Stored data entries
-- Opening Marker --

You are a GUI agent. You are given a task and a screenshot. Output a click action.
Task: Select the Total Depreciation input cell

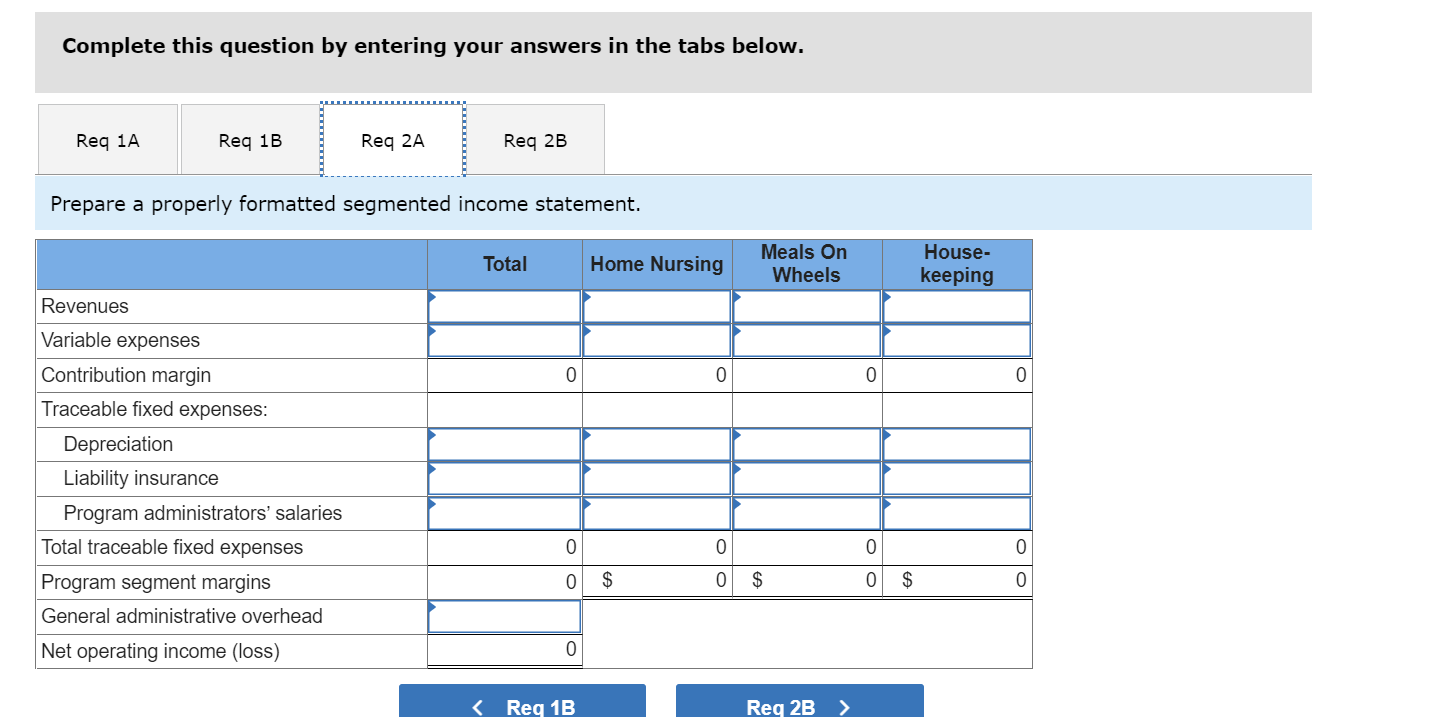(x=504, y=444)
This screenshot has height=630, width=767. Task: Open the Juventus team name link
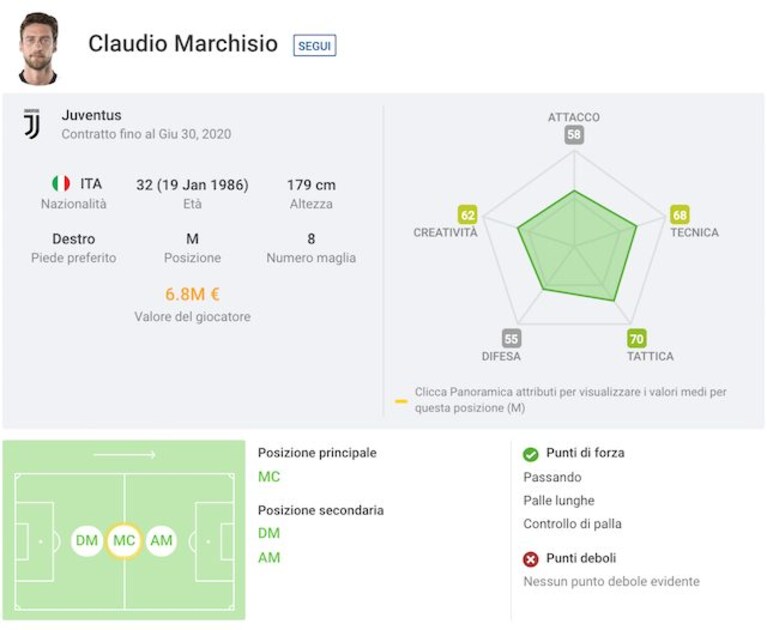click(91, 115)
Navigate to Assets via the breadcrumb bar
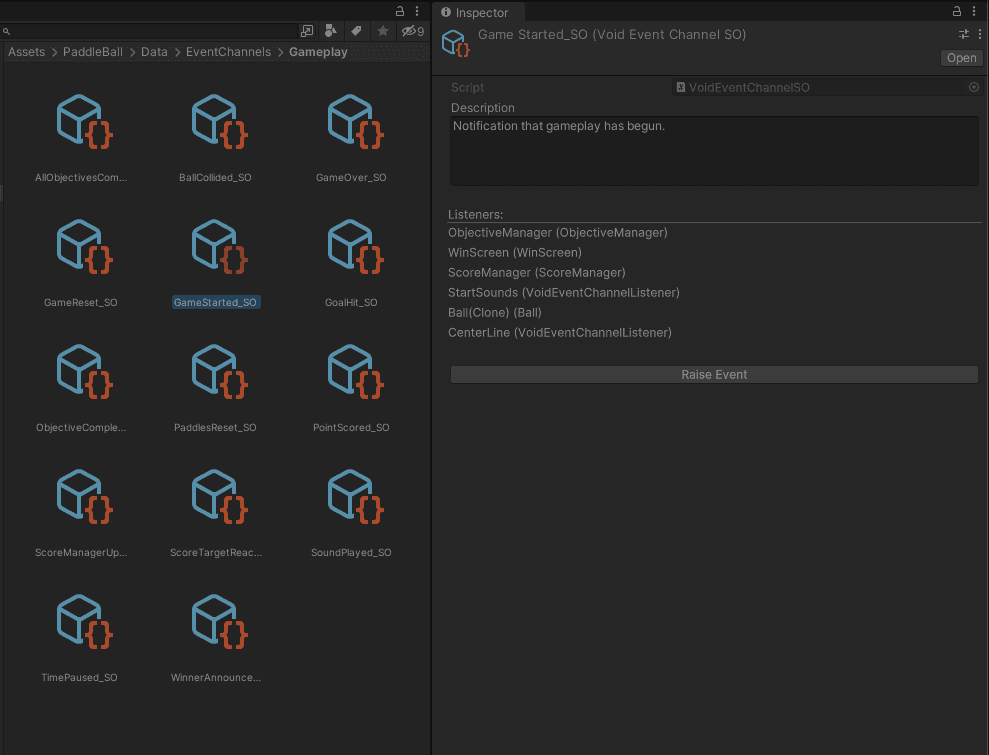The height and width of the screenshot is (755, 989). [26, 51]
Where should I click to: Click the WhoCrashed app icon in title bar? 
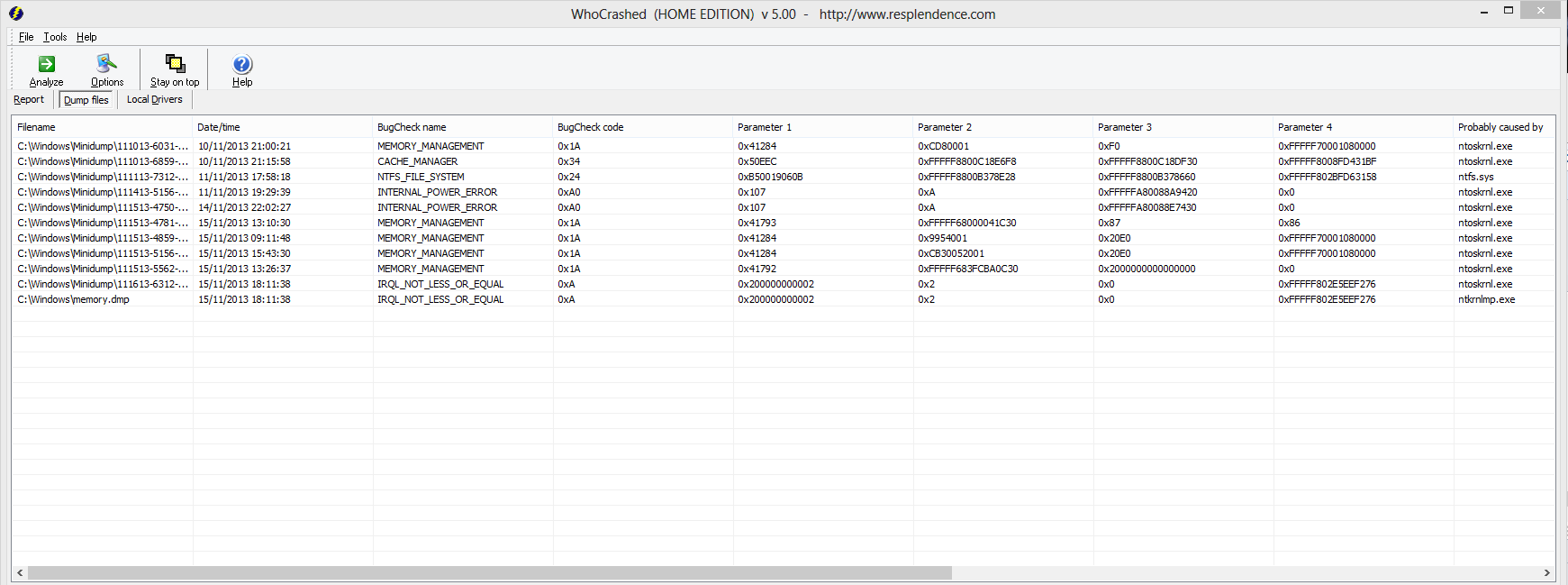click(x=15, y=14)
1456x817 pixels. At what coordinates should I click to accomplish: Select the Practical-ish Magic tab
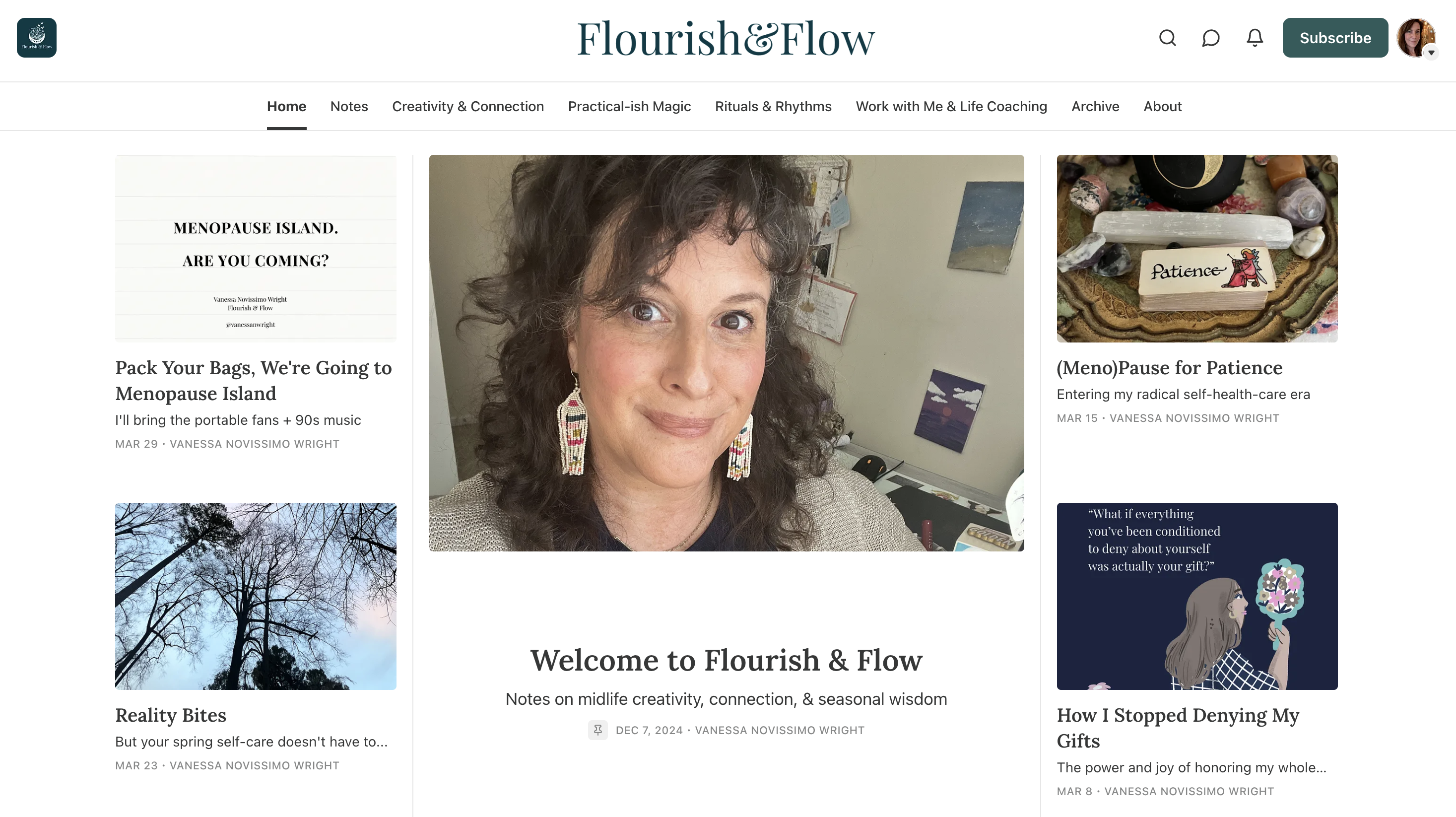click(629, 106)
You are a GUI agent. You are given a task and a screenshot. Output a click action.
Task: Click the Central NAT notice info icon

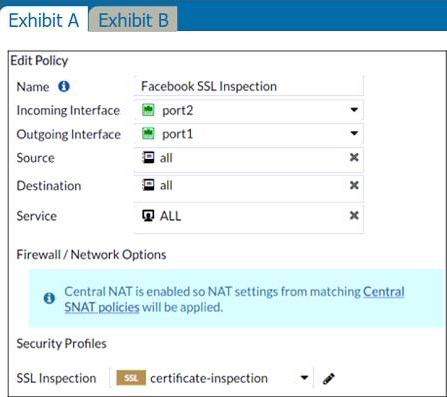click(49, 298)
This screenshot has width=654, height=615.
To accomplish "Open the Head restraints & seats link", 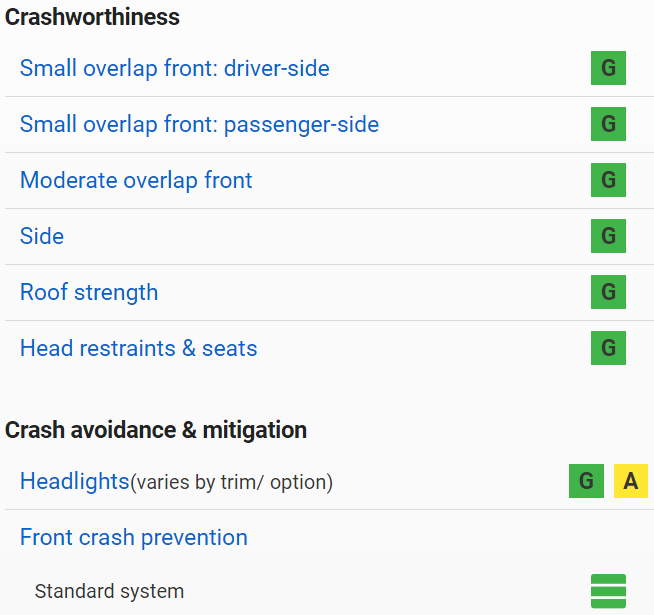I will (x=138, y=348).
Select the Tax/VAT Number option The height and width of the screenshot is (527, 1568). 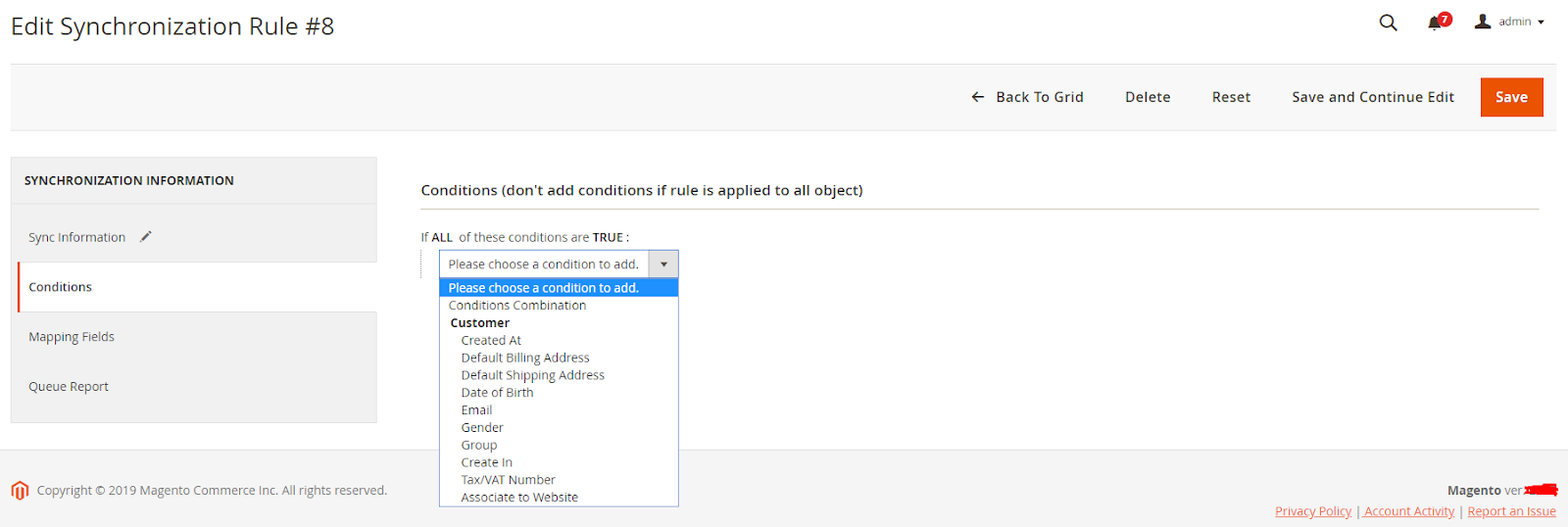pos(509,480)
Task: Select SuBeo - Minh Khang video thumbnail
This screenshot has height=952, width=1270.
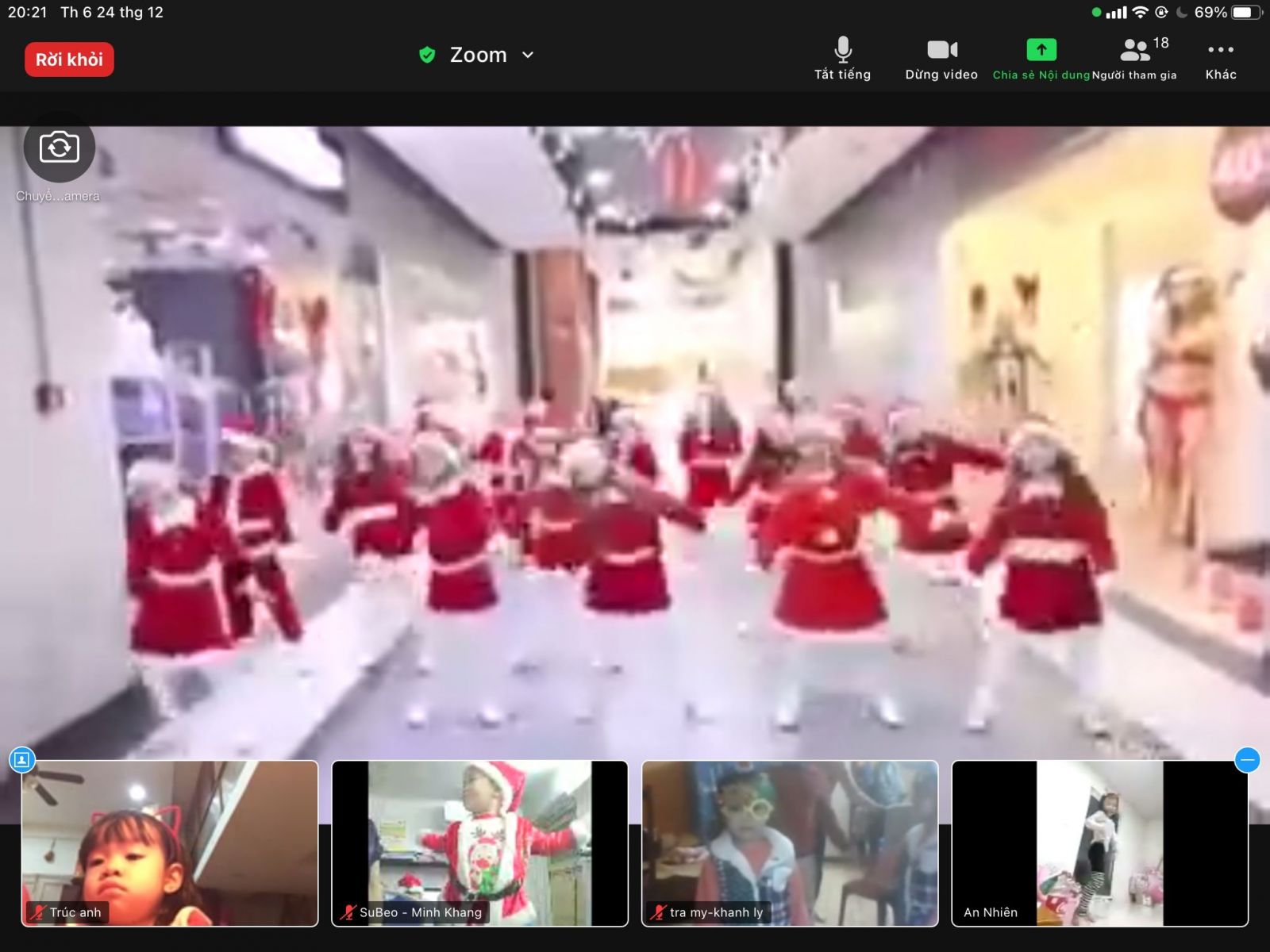Action: [479, 841]
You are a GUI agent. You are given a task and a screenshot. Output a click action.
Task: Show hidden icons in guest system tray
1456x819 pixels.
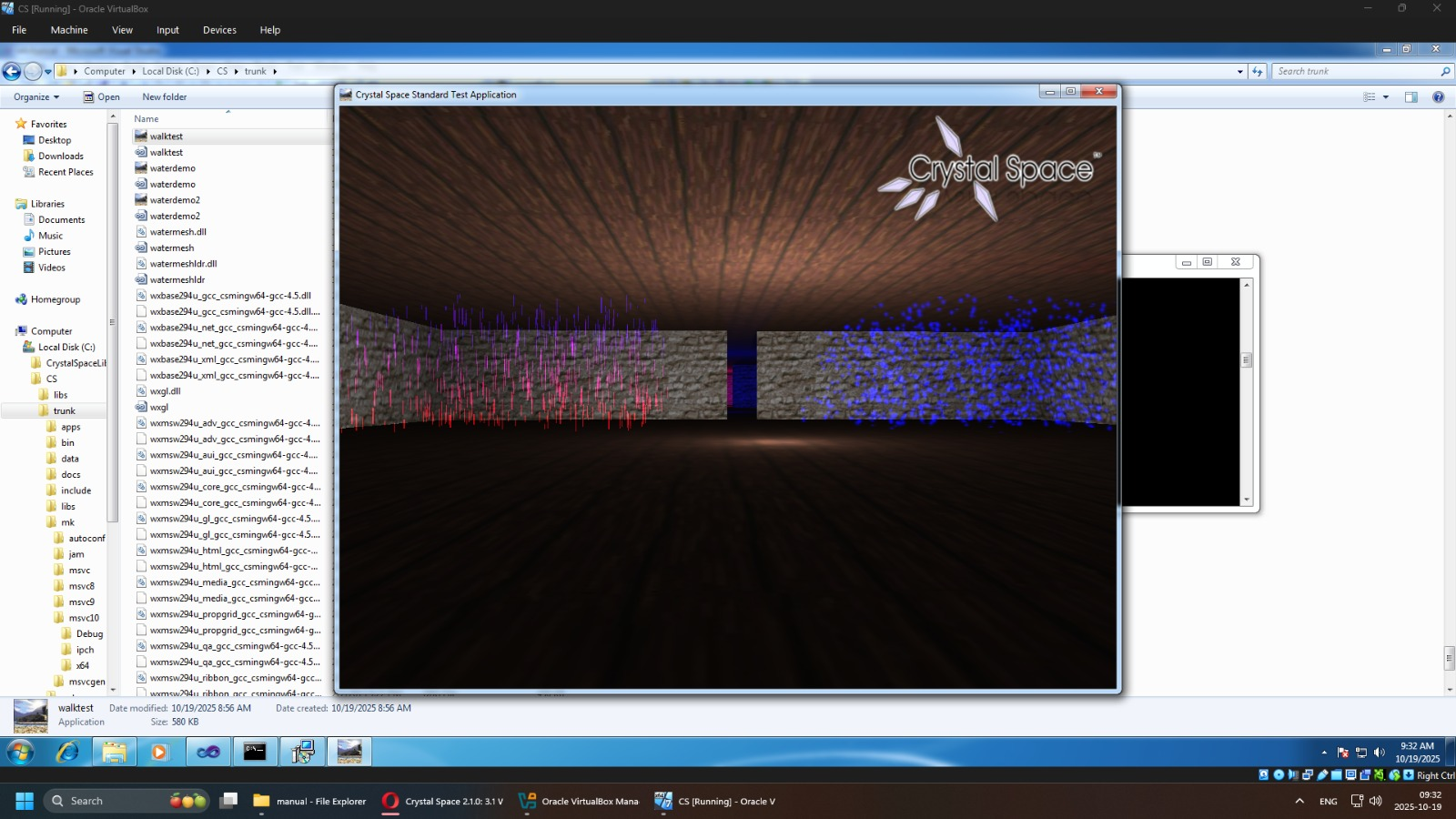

-- Closing Marker --

AIM OF THE EXERCISE: The lines to repeat start at the one holding "Task: Show hidden icons in guest system tray" and run through the last line of the records above; write them out exactly, both ends included, but not the pictures.

TASK SOLUTION:
Task: Show hidden icons in guest system tray
1456x819 pixels.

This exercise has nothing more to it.